By Bjorn Haake in Gent
The city of Gent is the official capital of Oost Vlaanderen, but it is striving to become more – the (unofficial) sports capital of the entire Vlaanderen region, if not Belgium. Sports enthusiast Christopher Peeters is a driving force behind the efforts. Peeters heads the department of finances, facilities and sports in the city of Gent.
Peeters talked to Cyclingnews during the Gent Six Days, so it was fitting he emphasised the efforts by the city made towards cycling. "We had the Tour de France stage here last year."
It proved successful and Peeters wants more. "At this very moment I am trying to get the Giro to Gent in 2010." The Italian stage race will start out in the Netherlands in two years. "They start in Amsterdam and they are supposed to do four days in Holland, so perhaps the last [of the four] days could start in Holland and arrive here in Gent."

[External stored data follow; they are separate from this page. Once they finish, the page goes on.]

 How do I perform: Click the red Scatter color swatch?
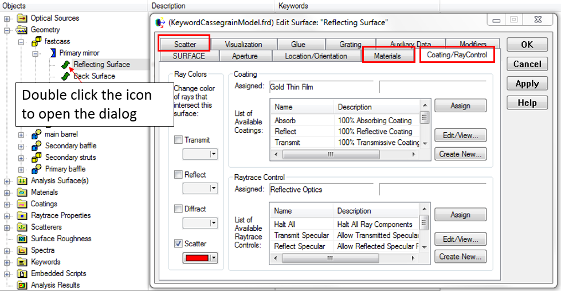(196, 258)
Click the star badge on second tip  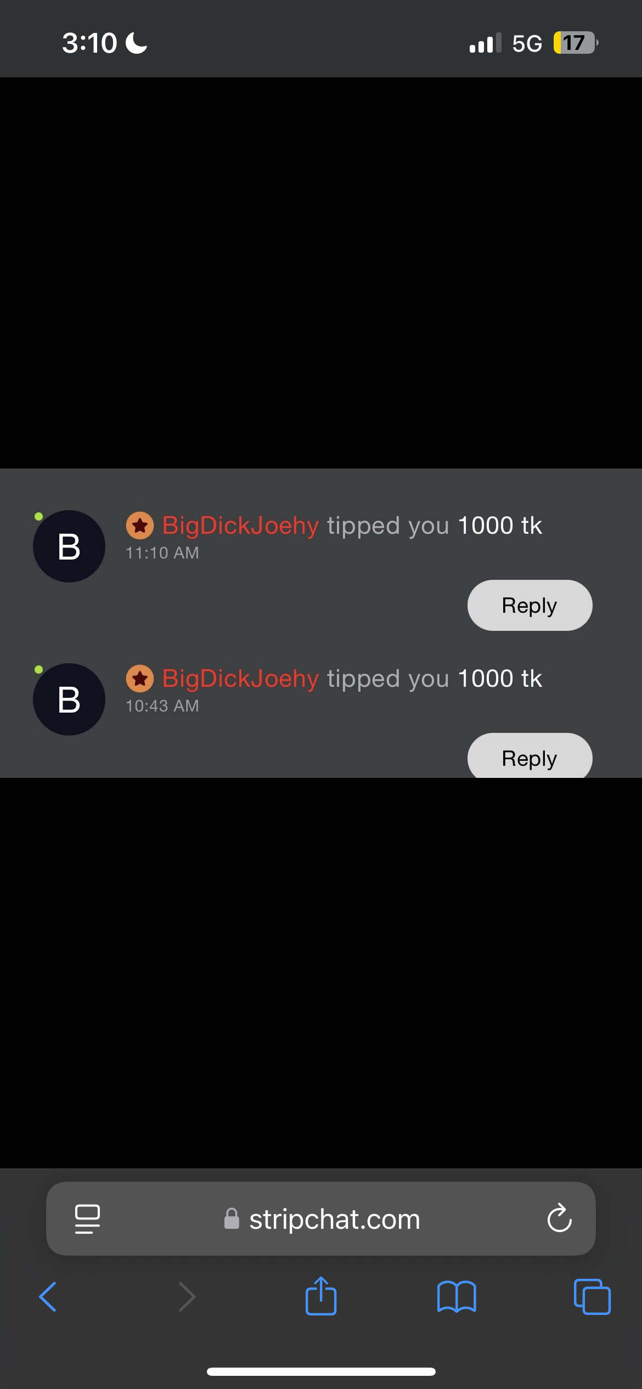(140, 679)
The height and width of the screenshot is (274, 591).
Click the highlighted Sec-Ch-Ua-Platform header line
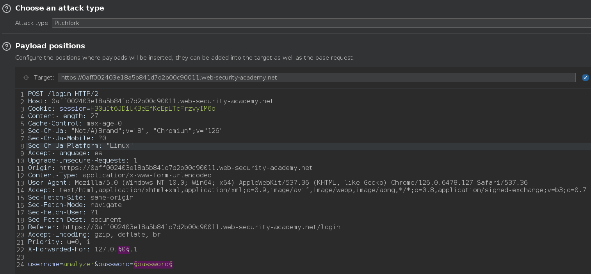coord(80,146)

The Belgian city is putting every effort in to make it happen. "In December some members of my team are going to Venice where the presentation will be held for the 2009 Giro. Our delegation will talk to the organisers and we'll see what we get. But we have good hopes that we can get the Giro in 2010 here to Gent."
It is not just cycling that is big on Gent's agenda. "Belgium together with the Netherlands is a candidate for the football World Cup in 2018. If we get the World Cup then Gent will be one of the cities," Peeters said.
Gent is not only putting efforts but also money into the project. "We are now constructing a whole new stadium for our local club [KAA Gent aka the Buffaloes - ed.] It will seat 20,000 people, but is expandable to 30,000 – in case we gain the World Cup in 2018." Peeters added that a higher capacity stadium does not make sense for this size city, with a population about 240,000. "We couldn't fill it up all the time."
Gent has already reaped in one prize. "Gent is the official sports capital of Vlaanderen in 2011." It is the first time such a title is awarded and it was promptly won by Gent. Peeters emphasised the city's goal to build the infrastructure, but also to have the atmosphere.
Het Kuipke, where the Six Days are held, stood as a reminder of what new sports facilities have to live up to. "As you can see here at the Six Days – it is sold out. I think we are succeeding in making Gent a sports city."
Ironically, Peeters has very little time to do sports himself. "We have over 500 sports clubs, so going to games of every one of them is a full time job." When he goes on vacation, he does a bit of diving and skiing. And his job gives him some exercise, too. "I live nearby city hall, so I walk to work and I walk a lot in the city. But when I am in a hurry I will use a bike."